→ READING PASSAGE
►

Terre Haute, Indiana is just about as Midwest as it gets. We are dead smack in the middle of the country, hence Terre Haute’s nickname — The Crossroads of America. You can almost hear John Mellencamp’s “Small Town” playing in the background when you’re driving the backroads of all the “small communities.” The landscape is flat – cornfields by summer, hayfields by fall and if there are rolling hills you can almost always see to the other side. Terre Haute is where I live and where I train to run ultra marathons – and my favorite distance, 100 miles. 

Ultramarathon training and racing is not for everyone. But if you discover it’s for you, then you may already have a little practice at hard things. My first 100-mile completion was in 2016 in Indiana. That was the hardest thing (racing and otherwise) I’d experienced in my entire 38 years of living (including birthing two daughters!). It’s a strange thing to say, but the reward is in how hard it is. 

Seven years and 10 finisher buckles (100-mile race finishes) later, I’m here to tell you how this flatlander from Indiana started at Indiana Trail 100 (2016), made her way to finish Cruel Jewel 100 (2021) in the North Georgia mountains, and Big Horn 100 (2022) in the wild Rocky Mountains of Wyoming. But not without a few DNFs (Did Not Finish) first!

“It’s me. Hi, I’m the problem, it’s me.”

My first two attempts at a mountain race were DNFs. It was back-to-back heartbreaking attempts at a distance I knew I was capable of. But the terrain and climate were unknown, and I was unprepared. My friends would all tell you that the latter is common for me. I’m the runner who shows up to a group run without my watch charged (if I even remember to bring it). But that’s what I love so much about my sport. You only need a pair of running shoes and water, right!? But as individual as we all are in personalities (Enneagram 3 here), we are equally unique in how we leverage our strengths and weaknesses in racing. I say this all the time: Running is a metaphor for life. And you can approach both with mirrored principles. 

It was a huge blow to my ego to return home to Indiana with a DNF…twice! After wallowing in self-pity for a few weeks, I grabbed my (charged) training watch, bottle of water and headed to the drawing board. 

Run faster, train harder? Nope! 

For me, I had to admit that I needed help. First, I hired a coach who lived in the foothills of the Teton Mountains. And second, I asked my friends for advice and help. As odd as this sounds, that may have been the hardest part for me. Until then, my running had always been about my individual goals. But this ultrarunning felt more and more about pulling from others’ strengths. I had to really change my mindset around what I thought I knew about running, hiking, preparing, and most importantly, enduring. 

I learned a lot about running in those five years than I would have cared to admit. If you’re like me and try doing everything on your own, you may benefit from what I learned the hard way. Specifically, here are a few tips specific to training on flat terrain for a mountain race.

◄

→ MATERIAL FOR THIS EXERCISE
►

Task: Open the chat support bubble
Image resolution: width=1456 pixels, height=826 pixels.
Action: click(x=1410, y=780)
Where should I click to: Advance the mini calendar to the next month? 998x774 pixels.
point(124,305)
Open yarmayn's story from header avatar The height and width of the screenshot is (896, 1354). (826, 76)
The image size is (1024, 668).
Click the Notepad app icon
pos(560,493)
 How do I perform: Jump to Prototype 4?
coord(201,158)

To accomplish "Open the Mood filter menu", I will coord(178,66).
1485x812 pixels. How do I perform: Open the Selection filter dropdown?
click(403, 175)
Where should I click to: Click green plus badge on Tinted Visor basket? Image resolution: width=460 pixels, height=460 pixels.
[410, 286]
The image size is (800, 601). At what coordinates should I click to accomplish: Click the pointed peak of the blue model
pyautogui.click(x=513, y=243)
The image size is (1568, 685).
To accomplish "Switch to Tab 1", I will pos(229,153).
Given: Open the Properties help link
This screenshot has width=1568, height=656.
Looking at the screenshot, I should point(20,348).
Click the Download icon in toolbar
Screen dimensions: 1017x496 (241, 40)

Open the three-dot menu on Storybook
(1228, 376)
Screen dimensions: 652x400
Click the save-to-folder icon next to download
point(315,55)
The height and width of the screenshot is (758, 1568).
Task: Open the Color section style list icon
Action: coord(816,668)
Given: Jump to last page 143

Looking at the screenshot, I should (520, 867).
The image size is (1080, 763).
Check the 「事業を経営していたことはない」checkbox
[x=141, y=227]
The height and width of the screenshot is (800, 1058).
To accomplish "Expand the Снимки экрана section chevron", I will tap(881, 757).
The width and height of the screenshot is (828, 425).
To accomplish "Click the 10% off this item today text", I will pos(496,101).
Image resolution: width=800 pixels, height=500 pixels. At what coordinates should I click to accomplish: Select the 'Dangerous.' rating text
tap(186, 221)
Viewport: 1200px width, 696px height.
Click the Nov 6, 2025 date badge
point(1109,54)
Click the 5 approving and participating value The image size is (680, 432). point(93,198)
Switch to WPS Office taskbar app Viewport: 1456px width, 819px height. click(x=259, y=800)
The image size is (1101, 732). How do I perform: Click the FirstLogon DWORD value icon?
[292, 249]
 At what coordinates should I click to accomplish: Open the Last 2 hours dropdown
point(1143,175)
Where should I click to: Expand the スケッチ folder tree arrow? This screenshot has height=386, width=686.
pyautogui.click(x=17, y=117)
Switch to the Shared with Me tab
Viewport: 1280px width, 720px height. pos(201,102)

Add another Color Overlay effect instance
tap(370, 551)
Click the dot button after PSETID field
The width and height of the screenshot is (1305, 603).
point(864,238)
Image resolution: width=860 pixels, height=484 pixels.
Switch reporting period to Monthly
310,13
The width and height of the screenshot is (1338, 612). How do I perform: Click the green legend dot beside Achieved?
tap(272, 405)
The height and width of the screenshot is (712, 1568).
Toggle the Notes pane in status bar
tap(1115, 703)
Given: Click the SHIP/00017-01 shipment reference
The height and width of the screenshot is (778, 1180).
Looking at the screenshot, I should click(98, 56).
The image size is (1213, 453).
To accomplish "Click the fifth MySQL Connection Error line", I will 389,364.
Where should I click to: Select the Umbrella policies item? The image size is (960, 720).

◄

→ SET OF TASKS
[1] Name every 100-mile race that the ultramarathon passage mentions, with the year given for each.
[2] Please render the records between the line holding "Where should I click to: Advance" and the line holding "coord(201,158)", inclusive, as a JSON list of strings with one string per line and no blank lines.
The records have no connection to the ultramarathon passage.

→ THE REPLIES
[1]
- Indiana Trail 100 (2016)
- Cruel Jewel 100 (2021)
- Big Horn 100 (2022)

[2]
[
  "Where should I click to: Advance the mini calendar to the next month? 998x774 pixels.",
  "point(124,305)",
  "Open yarmayn's story from header avatar The height and width of the screenshot is (896, 1354). (826, 76)",
  "The image size is (1024, 668).",
  "Click the Notepad app icon",
  "pos(560,493)",
  " How do I perform: Jump to Prototype 4?",
  "coord(201,158)"
]